Stored data
____
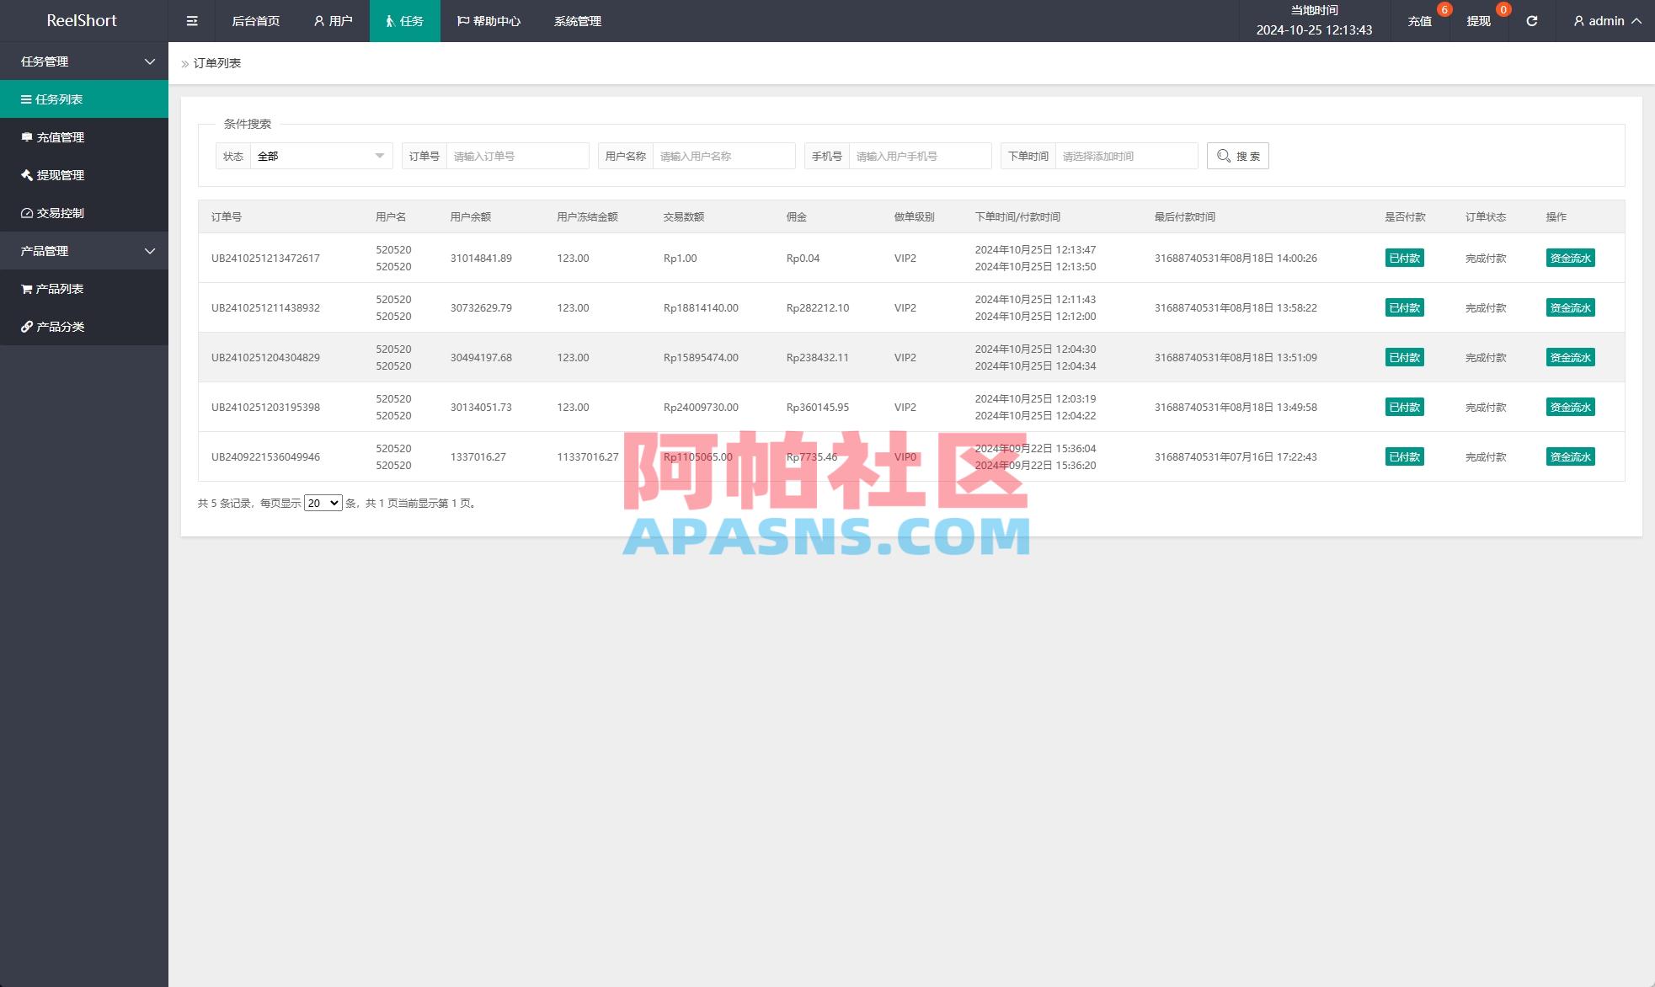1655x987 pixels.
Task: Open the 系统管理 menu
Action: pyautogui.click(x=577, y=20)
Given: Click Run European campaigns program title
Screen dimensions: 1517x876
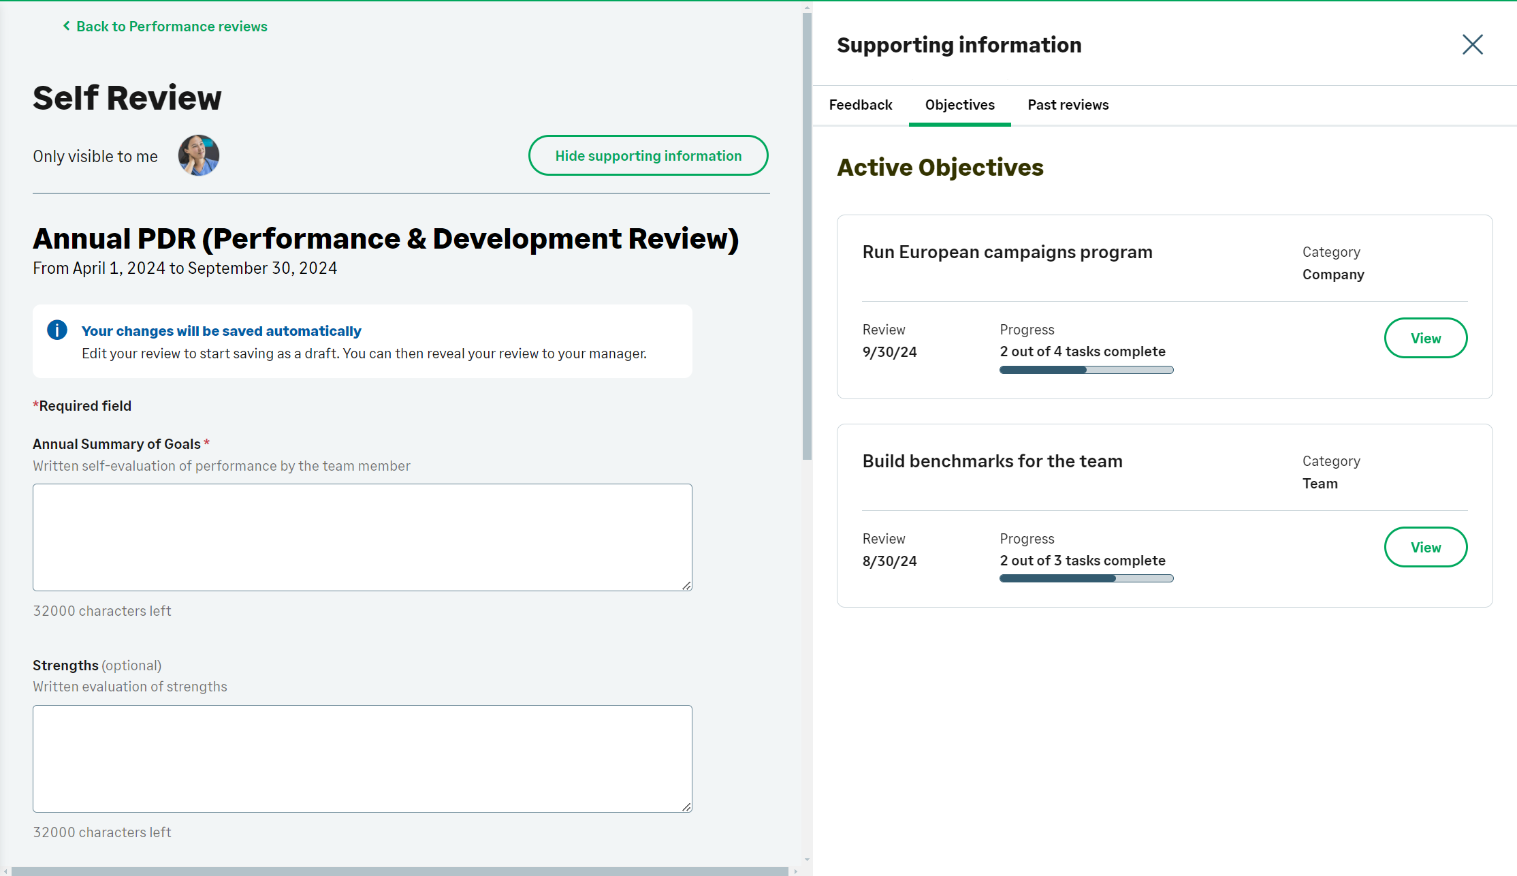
____
[What you will do] Please copy the lines above, starting at the one that holds "Given: Click Run" and stopping after the last line, exactly as they appear and minus the pictures.

[Answer to this exercise]
Given: Click Run European campaigns program title
Screen dimensions: 1517x876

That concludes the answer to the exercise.